§ List of tasks:
a - In the article on remarks made about Mayawati, why does the article say Singh's comment offended all women and not only Mayawati? Answer in one to three sentences.
b - List every aspect of Mayawati that the article on remarks made about her says her rivals have attacked.
c - From the article on remarks made about Mayawati, extract the passage that begins at the words "The woman Dalit" and stops after "to Zee News.".

::: Extract :::

Mayawati is a popular target to demean, thanks to a sexist and misogynist society
Mayawati has been attacked on her physical appearance, her singledom, her caste and her relationship with BSP founder Kanshi Ram by rivals across parties
Bad mouthing political rivals no longer comes as a surprise in Indian politics but BJP leader Dayashankar Singh’s comments against Mayawati hit a new low. He stated on camera that the BSP leader is "worse than a prostitute." Apparently, this was the brightest attack he could come up with to take down his political rival before the 2017 Assembly polls.
“Even a prostitute fulfills her commitment after she is paid. But Mayawati sells party tickets to anyone who paid her the highest amount. If someone gives her Rs 1 crore for a ticket she will give it to the other person who is offering Rs 2 crore... Mayawati has become worse than a prostitute and abandons the ideals of Kanshi Ram," Singh said.
Singh's comment was offensive not only to Mayawati, but also to all women. By comparing sex workers with someone selling favours, he equated a professional choice with favouritism and bribery.
His statement caused an uproar in the Monsoon session of the parliament and led to BJP heavyweights such as state president Keshav Prasad Maurya, Arun Jaitley and Mukhtar Abbas Naqvi apologising for the comment. Singh was sacked from his post of the state unit’s vice-president and he too apologized, saying he is willing to go to prison.
But Singh’s comment only goes to prove two things: that while male politicos may be attacked in several ways by their political rivals, their gender is never used as a weapon; and such sexist remarks against Mayawati may never stop even though previous such comments also caused uproars and led to apologies.
The woman Dalit leader has been attacked on her physical appearance, her singledom, her caste and her relationship with BSP founder Kanshi Ram as rivals across political parties took cheap shots at her for the lack of a better way to bring her down.
In 2009, Bollywood actor Sanjay Dutt, while campaigning for a Samajwadi Party (SP) candidate, offered to give Mayawati a "jaadu ki jhappi and pappi" (a hug and a kiss) on a public platform. The SP top brass who were present on stage did not bat an eyelid at his comment.
In 2013, SP leader and the then UP tourism minister Om Prakash Singh called her "an ugly-faced marauder," according to Zee News.
The next year, SP supremo Mulayam Singh targeted his arch rival on her singledom. According to The Times Of India, the leader had said, "Unko kya kahen yeh samajh mein nahi aata ... Shrimati kahen, kunwari beti ya behenji kahen (I don't understand how one should address her, as Mrs, Ms or sister). It was a cheap attempt to derogate her as in Hindi, the phrase comes laced with a more repugnant insult.
Sadly, such misogynistic references are not only used by her male opponents. In December 2014, BJP leader Shaina NC referred to her short hair and said she was confused whether to address Mayawati as a 'he' or a 'she', according to a report published in DNA. This only shows how deep our prejudices run against single women who are in a position of power, especially when they have humble beginnings.
That the woman in question has been elected as chief minister of Uttar Pradesh four times seems to have escaped everyone’s notice.
So why is it that our politicos are so intent on ridiculing Mayawati in the worst kind of personal attacks?

::: Raw data :::

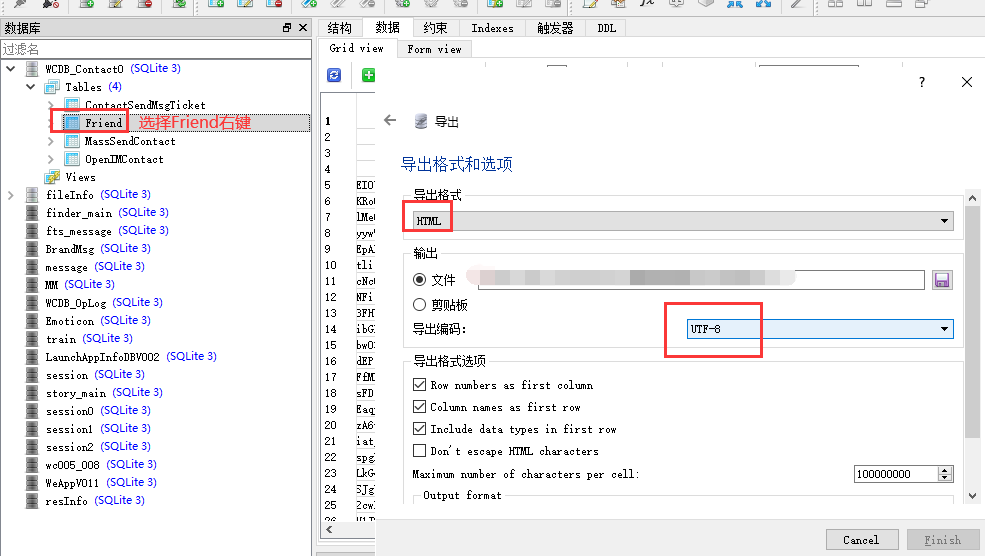Switch to the DDL tab
Image resolution: width=985 pixels, height=556 pixels.
point(606,28)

:::

§ Responses by task:
a - By comparing sex workers with someone selling favors, Singh equated a professional choice with favoritism and bribery. The article gives this as the reason his comment was offensive to all women.

b -
- Her physical appearance
- Her singledom
- Her caste
- Her relationship with BSP founder Kanshi Ram

c -
The woman Dalit leader has been attacked on her physical appearance, her singledom, her caste and her relationship with BSP founder Kanshi Ram as rivals across political parties took cheap shots at her for the lack of a better way to bring her down.
In 2009, Bollywood actor Sanjay Dutt, while campaigning for a Samajwadi Party (SP) candidate, offered to give Mayawati a "jaadu ki jhappi and pappi" (a hug and a kiss) on a public platform. The SP top brass who were present on stage did not bat an eyelid at his comment.
In 2013, SP leader and the then UP tourism minister Om Prakash Singh called her "an ugly-faced marauder," according to Zee News.